Arnaud Rebotini
I Drive East
Mannequin

The early years of the 2020’s have been busy for Black Strobe’s Arnaud Rebotini, with the French producer releasing a steady stream of singles and EPs under his own name, each of which spoke to his main project’s legacy of combining cocky rock attitude with techno, electrohouse, and body music leanings. While 2022 was slightly less prolific for Rebotini, I Drive East continues in that same vein, tapping into the crossover club ready sound of 2021’s superb Shiny Black Leather. Broadly, the music on the EP stays DJ friendly and engineered for darker dancefloors, with the opening title track setting the pace with busy rhythm programming, a sinister minor key melody and Rebotini’s own accented croon. The tracks that follow stick to the same template but vary somewhat in execution; “The Spark in Her Eye” plays like a toughened up synthpop track with a rough bass patch and detuned synthlines putting muscle behind it’s swagger, and the far more clinical EBM exercise “I Chose Hate” recalling his classic take on Nitzer Ebb’s “Control I’m Here”. Closer “Death Rides a Horse” has more cinematic ambitions, throwing back to the crossover techno sounds of the late 90s (think Empirion or Juno Reactor), with some added analogue oomph laid over its doofy kicks.

TÆT - Serpent Bearer
TÆT
Serpent Bearer
Errorgrid

Errorgrid has earned a rep with us for immaculate sound design, regardless of genre, with excellent recent work from Sleep Clinic and Blakmoth being featured on the label. Florida producer TÆT’s new LP for the LA label keeps that reputation aloft, delivering an elegant suite of technoid and IDM tracks which should be welcomed by those with a yen for the more cinematic and abstract outgrowths of post-industrial sound.
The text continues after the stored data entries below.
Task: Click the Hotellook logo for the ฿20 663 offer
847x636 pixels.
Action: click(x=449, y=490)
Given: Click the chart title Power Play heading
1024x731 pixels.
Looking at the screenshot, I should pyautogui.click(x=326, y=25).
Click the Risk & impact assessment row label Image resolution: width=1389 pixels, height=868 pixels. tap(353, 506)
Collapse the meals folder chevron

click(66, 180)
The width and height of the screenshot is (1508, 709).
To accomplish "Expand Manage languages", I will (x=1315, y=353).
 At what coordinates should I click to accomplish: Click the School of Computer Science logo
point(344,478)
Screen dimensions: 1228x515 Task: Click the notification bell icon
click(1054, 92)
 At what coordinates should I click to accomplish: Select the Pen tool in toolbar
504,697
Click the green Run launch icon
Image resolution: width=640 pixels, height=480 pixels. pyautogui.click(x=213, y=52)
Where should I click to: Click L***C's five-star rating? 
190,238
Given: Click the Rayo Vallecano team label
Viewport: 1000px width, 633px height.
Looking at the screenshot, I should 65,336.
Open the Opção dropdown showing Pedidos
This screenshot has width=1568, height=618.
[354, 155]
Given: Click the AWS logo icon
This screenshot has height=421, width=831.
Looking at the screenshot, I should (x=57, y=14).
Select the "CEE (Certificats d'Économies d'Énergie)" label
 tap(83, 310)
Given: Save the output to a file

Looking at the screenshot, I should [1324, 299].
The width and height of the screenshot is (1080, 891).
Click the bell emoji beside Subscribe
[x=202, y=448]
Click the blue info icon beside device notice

While spending much of its run time with dense flurries of glitch, counter rhythm, and noise (“Black Beams Flying” should appeal to those of us still holding a candle for Beefcake), Serpent Bearer is just as conversant with murky ambiance and loping beats which have as much in common with post-rock as they do Autechre. TÆT’s canny sense for fully rounded and distinct core sounds makes the compositional differences between a track like “South Point Blues”, which sounds like machine rock on lean, and the elegant pinging clockwork of the Stendeck-like “Ophiuchus”, stand out all the more. Thoughtful and enjoyable stuff with more than enough fresh offshoots from a familiar nexus of sounds.